For  \( f(x) = 4 \cos x \) and \( g(x) = 3 \cos\left(x + \frac{\pi}{4}\right) \):

Add both Functions.

▶️Answer/Explanation

Solution:

\( f(x) + g(x) = \operatorname{Re}(4 e^{ix} + 3 e^{i(x + \pi/4)}) = \operatorname{Re}(6.48 e^{i(x + 0.334)}) = 6.48 \cos(x + 0.334) \).

Application: Adding waves of the same frequency results in a wave of the same frequency.

Example

For  \( V_1(t) = 7 \sin(4t – 1) \) and \( V_2(t) = 2 \sin(4t + 3) \)

Add both Functions.

▶️Answer/Explanation

Solution:

 \( V_1(t) + V_2(t) = 5.89 \sin(4t – 1.26) \).

GEOMETRICAL INTERPRETATION OF COMPLEX NUMBERS

Modulus

  • The modulus represents the distance from the origin to the point in the complex plane.

Argument

  • The argument represents the angle from the positive real axis to the line connecting the origin to the point.

Multiplication of Complex Numbers

Geometrically, multiplying two complex numbers in polar form:

  • Multiplies their moduli
  • Adds their arguments

 This results in:

  • A scaling (change in size based on modulus)
  • A rotation (change in direction based on angle addition)

◆ Items ◆
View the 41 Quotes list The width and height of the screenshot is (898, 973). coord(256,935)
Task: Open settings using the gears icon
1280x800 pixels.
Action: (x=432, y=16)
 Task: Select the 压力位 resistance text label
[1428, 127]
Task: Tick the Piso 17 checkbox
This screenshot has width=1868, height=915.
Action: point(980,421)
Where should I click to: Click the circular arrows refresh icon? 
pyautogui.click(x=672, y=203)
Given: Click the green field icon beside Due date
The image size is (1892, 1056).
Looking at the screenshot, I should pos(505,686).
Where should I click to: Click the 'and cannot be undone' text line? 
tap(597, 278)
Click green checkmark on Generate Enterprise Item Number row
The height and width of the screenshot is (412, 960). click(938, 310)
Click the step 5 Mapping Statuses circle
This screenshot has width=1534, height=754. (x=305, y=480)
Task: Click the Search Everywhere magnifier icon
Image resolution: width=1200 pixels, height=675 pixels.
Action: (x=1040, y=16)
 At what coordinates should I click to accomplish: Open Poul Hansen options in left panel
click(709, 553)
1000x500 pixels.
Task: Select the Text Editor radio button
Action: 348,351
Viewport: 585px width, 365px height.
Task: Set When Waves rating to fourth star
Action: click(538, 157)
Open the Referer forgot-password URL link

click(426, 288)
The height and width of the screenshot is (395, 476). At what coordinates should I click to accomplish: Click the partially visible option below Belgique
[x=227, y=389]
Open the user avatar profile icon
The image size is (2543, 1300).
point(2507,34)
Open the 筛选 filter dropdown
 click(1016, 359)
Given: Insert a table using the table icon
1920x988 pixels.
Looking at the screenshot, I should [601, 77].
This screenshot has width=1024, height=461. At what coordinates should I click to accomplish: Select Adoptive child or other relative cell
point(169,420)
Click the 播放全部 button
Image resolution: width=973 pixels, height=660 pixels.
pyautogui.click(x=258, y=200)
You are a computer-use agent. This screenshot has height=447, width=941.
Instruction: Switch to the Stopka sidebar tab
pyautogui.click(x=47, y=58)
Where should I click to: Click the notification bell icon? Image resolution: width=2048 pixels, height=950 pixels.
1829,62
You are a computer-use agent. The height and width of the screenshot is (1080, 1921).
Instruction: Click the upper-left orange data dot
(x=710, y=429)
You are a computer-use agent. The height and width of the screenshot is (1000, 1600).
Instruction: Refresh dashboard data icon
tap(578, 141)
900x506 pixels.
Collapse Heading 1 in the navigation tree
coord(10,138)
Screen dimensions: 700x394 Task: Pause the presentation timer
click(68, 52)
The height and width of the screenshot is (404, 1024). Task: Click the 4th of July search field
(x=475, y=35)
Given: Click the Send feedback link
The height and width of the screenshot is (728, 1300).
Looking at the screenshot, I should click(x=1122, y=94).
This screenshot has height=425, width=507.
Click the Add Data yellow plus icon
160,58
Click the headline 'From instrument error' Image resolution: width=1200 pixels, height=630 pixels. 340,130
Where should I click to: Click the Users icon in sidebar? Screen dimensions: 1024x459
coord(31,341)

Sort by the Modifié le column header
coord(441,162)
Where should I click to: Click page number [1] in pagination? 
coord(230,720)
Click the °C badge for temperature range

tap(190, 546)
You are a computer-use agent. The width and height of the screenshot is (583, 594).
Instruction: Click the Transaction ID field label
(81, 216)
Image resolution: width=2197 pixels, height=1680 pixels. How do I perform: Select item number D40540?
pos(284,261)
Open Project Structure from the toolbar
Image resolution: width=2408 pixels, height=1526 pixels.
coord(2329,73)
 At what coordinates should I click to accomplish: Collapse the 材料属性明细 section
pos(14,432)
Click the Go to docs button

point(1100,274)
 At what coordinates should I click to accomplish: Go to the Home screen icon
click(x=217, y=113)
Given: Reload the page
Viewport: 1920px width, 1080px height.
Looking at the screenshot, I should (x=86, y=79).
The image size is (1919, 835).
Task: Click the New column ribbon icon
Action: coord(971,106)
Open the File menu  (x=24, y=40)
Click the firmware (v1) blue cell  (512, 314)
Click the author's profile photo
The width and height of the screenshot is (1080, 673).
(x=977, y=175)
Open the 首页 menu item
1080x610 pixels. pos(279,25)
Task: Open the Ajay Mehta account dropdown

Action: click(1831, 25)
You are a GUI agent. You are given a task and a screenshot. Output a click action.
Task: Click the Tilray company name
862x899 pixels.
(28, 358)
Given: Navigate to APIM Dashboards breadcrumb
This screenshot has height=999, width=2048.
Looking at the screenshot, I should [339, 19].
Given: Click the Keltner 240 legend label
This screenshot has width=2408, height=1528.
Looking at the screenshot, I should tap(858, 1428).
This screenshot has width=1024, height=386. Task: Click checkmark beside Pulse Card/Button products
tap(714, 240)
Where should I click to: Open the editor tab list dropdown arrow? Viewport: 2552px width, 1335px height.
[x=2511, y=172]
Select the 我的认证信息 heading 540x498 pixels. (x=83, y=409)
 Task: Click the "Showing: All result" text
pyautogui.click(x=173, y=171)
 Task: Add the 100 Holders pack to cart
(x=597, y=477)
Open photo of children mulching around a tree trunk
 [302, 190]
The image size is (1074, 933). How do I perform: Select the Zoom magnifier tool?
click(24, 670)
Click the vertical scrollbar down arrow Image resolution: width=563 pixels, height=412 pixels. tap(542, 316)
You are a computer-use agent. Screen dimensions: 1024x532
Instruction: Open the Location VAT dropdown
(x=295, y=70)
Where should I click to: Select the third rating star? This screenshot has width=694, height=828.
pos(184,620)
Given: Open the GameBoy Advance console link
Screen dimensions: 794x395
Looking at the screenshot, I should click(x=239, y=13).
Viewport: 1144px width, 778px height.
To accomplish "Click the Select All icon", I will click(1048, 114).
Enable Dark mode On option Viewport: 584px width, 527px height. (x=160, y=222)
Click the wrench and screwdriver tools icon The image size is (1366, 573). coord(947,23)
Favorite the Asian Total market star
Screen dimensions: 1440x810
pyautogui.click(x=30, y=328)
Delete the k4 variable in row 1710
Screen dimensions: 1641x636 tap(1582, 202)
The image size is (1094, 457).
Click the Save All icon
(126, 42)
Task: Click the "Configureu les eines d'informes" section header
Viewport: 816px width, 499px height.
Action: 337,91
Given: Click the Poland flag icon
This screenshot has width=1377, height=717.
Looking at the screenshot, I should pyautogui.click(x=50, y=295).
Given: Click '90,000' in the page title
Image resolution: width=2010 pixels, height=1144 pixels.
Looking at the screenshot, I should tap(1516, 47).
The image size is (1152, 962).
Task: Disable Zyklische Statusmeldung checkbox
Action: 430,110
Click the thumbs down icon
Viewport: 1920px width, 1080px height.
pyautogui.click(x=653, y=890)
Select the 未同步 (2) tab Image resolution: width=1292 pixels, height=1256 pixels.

◆ Required tasks ◆
- a) Copy out the part of the complex numbers excerpt that opens with the words containing "Application: Adding waves" and closes with "2 \sin(4t + 3) \)".
- b) Answer these questions on the complex numbers excerpt:
(i) What does the modulus represent?
(ii) What happens to the arguments of two complex numbers in polar form when they are multiplied?
(iii) What results from adding waves of the same frequency?
- c) Write the next section of the complex numbers excerpt, picking up after its last line in the same style.
None of the data is needed here.

◆ Outputs by task ◆
- a)
Application: Adding waves of the same frequency results in a wave of the same frequency.

Example

For  \( V_1(t) = 7 \sin(4t – 1) \) and \( V_2(t) = 2 \sin(4t + 3) \)

- b)
(i) The distance from the origin to the point in the complex plane.
(ii) They are added.
(iii) A wave of the same frequency.

- c)
Division of Complex Numbers

Geometrically, dividing two complex numbers in polar form:

  • Divides their moduli
  • Subtracts their arguments

This results in:

  • Inverse scaling (shrinking or enlarging)
  • Rotation in the opposite direction (based on angle subtraction)

Example

Consider the complex number $z = 5 + 3i$.

If $iz$ is represented on an Argand diagram by the point $A$, in which quadrant of the Argand plane does $A$ lie?

Sketch it on Argand plane.

▶️Answer/Explanation

Solution:

$
\begin{align}
iz &= i(5 + 3i) \\
&= 5i + 3i^2 \\
&= 5i + 3(-1) \\
&= -3 + 5i
\end{align}
$

Now, on an Argand diagram, a complex number $a + bi$ is represented by the point $(a, b)$. So:

$z = 5 + 3i$ corresponds to the point $(5, 3)$
$iz = -3 + 5i$ corresponds to the point $(-3, 5)$

Thus, the point $A$, which represents $iz$, lies in the second quadrant (where real part is negative and imaginary part is positive).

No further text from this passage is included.